*EXERCISE DIRECTIONS:* In the listing, from its first line up to and including the line with "click(x=599, y=415)", could you swap "trash bin" for "recycle bin" and leave everything else unchanged?

*AVAILABLE RECORDS:*

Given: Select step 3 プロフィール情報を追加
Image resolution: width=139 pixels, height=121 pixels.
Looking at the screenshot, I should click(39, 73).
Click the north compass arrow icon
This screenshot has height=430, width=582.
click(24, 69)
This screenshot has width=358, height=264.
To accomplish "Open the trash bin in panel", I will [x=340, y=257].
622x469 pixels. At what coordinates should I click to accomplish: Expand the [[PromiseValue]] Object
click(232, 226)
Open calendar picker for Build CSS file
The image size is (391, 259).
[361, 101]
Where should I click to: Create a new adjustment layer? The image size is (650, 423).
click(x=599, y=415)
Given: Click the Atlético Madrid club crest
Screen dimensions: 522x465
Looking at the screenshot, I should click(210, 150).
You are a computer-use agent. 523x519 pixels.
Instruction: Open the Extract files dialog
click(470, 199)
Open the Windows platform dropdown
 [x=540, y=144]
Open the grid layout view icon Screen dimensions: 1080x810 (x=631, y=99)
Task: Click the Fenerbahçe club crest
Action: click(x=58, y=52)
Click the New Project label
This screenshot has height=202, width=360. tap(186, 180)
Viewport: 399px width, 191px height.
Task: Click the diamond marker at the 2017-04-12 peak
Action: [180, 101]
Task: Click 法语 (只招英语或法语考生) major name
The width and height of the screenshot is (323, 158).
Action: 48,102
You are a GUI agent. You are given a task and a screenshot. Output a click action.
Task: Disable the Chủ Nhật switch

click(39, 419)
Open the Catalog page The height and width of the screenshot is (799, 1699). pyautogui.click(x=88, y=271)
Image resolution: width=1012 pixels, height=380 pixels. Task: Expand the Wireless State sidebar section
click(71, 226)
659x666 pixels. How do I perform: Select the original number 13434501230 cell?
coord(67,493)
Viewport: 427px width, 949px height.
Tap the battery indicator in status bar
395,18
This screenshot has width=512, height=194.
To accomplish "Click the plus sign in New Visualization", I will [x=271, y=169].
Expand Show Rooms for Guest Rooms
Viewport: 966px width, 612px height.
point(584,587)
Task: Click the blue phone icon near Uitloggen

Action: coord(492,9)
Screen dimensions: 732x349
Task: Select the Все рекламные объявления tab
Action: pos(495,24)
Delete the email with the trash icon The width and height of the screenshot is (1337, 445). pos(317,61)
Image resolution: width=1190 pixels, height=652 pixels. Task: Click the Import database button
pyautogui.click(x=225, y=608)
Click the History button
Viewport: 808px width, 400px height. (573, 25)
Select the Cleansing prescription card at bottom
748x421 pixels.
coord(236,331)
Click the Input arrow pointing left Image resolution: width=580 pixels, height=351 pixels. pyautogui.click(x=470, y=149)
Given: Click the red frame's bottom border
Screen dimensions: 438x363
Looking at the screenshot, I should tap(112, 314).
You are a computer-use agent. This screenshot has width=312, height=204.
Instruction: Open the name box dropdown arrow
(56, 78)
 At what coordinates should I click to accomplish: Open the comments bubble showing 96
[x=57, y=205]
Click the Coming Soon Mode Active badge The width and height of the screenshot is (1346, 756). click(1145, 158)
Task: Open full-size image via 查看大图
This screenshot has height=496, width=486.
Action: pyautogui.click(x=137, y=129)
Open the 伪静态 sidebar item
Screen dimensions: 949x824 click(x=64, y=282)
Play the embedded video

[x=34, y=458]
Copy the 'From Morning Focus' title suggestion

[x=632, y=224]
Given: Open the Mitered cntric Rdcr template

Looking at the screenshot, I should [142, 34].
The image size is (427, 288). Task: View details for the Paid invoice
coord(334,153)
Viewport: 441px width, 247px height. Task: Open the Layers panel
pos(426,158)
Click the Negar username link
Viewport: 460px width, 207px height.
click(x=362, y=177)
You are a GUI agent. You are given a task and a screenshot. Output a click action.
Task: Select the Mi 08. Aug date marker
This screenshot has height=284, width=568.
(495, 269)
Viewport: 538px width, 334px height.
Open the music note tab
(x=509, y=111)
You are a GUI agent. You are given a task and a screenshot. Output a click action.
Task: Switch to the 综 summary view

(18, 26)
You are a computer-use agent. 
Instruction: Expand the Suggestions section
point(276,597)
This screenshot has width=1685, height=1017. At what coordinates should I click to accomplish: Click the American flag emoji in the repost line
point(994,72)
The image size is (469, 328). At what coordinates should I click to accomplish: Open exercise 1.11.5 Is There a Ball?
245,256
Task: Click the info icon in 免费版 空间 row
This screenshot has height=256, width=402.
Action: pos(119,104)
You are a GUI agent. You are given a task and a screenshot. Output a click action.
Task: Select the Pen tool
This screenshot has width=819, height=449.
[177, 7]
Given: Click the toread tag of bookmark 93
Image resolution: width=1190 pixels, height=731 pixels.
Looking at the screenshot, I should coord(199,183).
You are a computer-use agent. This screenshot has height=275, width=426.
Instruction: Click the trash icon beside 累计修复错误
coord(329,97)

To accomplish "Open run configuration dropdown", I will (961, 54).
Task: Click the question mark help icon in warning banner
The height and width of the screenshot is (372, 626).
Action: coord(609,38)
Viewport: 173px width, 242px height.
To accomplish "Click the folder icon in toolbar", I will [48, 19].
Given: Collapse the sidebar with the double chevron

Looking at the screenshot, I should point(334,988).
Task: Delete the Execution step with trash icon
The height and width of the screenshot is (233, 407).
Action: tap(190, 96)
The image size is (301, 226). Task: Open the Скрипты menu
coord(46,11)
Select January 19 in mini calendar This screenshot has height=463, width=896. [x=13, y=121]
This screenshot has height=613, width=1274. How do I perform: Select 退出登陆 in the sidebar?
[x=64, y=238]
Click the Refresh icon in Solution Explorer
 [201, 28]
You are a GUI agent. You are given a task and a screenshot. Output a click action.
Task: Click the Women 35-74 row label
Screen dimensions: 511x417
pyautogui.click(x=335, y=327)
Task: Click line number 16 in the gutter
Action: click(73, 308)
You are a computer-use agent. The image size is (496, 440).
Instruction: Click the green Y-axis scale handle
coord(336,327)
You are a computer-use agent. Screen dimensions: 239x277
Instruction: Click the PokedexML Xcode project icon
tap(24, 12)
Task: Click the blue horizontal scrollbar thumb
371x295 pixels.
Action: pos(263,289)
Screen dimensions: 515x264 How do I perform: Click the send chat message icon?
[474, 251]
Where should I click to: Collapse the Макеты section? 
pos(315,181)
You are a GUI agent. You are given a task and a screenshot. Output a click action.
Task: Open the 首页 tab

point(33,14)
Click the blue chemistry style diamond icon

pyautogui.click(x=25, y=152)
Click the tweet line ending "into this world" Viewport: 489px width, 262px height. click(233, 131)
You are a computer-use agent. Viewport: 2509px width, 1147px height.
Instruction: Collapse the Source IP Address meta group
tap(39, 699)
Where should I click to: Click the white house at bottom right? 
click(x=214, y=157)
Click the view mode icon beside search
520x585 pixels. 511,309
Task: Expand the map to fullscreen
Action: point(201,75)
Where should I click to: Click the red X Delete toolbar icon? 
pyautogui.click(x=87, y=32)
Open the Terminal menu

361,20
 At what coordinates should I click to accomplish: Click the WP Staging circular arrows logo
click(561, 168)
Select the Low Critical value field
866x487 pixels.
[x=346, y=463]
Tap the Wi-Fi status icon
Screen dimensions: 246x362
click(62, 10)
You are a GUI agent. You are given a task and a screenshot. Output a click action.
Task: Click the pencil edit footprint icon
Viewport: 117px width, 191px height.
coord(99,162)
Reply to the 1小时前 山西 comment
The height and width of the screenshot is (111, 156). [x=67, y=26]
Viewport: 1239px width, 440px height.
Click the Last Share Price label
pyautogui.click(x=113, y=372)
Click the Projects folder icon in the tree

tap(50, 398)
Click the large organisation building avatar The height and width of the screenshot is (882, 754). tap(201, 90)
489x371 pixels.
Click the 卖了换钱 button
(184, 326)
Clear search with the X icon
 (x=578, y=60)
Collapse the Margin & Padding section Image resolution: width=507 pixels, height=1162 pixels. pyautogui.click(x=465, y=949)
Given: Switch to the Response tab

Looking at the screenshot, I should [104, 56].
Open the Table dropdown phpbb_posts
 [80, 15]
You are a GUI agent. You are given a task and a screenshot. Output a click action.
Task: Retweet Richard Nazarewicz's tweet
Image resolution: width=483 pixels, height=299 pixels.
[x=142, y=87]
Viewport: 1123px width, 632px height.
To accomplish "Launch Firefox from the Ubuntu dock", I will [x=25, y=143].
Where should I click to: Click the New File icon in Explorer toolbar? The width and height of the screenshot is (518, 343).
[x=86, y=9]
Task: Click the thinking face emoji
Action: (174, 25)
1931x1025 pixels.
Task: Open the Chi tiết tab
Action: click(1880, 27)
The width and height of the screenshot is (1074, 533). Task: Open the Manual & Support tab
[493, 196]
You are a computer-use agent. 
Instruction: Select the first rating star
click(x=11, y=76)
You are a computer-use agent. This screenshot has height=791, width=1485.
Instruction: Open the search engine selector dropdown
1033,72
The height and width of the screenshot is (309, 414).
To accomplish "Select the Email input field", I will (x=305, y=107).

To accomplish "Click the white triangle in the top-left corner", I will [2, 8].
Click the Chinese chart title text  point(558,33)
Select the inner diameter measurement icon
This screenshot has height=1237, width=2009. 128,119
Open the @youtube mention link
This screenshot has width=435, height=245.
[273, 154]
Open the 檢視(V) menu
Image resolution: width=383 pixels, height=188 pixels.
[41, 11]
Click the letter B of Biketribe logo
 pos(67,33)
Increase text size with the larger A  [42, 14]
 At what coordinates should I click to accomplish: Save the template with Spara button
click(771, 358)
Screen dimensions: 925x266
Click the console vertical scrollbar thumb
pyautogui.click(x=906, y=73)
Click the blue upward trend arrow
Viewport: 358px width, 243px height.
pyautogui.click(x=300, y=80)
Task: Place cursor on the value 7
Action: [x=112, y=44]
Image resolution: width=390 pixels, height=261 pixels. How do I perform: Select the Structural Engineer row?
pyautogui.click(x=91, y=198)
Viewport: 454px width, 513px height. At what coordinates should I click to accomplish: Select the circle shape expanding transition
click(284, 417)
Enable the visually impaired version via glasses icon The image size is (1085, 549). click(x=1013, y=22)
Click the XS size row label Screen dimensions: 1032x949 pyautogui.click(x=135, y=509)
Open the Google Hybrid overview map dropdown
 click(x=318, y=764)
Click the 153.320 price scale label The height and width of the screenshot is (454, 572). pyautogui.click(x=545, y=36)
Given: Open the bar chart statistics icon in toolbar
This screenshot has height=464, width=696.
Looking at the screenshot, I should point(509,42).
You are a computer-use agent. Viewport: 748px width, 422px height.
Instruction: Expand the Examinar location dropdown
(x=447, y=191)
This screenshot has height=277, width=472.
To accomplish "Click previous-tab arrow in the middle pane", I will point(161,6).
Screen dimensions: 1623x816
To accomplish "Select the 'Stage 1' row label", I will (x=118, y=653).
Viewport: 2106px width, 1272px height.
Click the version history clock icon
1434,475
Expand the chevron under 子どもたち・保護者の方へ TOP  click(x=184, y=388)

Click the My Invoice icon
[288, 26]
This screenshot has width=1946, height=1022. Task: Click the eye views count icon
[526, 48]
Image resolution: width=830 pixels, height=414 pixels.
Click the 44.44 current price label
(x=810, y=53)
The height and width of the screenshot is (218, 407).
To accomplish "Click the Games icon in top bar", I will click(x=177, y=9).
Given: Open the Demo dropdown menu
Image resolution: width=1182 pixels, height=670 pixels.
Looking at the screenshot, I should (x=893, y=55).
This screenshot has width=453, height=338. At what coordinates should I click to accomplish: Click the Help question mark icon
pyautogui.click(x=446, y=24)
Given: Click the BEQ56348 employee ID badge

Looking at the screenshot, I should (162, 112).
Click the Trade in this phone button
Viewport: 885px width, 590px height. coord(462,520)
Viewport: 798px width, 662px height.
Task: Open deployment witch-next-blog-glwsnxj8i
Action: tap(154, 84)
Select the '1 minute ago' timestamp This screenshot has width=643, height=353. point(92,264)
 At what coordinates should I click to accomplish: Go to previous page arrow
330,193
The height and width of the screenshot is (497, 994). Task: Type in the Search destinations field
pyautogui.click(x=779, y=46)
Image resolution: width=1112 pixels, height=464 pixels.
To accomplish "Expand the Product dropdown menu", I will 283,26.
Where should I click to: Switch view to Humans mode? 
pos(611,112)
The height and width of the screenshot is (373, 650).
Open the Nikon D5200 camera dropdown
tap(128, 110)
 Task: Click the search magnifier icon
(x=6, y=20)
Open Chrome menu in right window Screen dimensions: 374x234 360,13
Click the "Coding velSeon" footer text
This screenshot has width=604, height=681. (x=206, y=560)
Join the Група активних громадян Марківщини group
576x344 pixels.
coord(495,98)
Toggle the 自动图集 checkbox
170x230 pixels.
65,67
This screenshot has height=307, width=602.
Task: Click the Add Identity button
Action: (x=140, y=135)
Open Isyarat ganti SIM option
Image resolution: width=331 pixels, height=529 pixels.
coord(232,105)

*EXPECTED ANSWER:*
Given: Select step 3 プロフィール情報を追加
Image resolution: width=139 pixels, height=121 pixels.
Looking at the screenshot, I should click(39, 73).
Click the north compass arrow icon
This screenshot has height=430, width=582.
click(24, 69)
This screenshot has width=358, height=264.
To accomplish "Open the recycle bin in panel", I will [x=340, y=257].
622x469 pixels. At what coordinates should I click to accomplish: Expand the [[PromiseValue]] Object
click(232, 226)
Open calendar picker for Build CSS file
The image size is (391, 259).
[361, 101]
Where should I click to: Create a new adjustment layer? The image size is (650, 423).
click(x=599, y=415)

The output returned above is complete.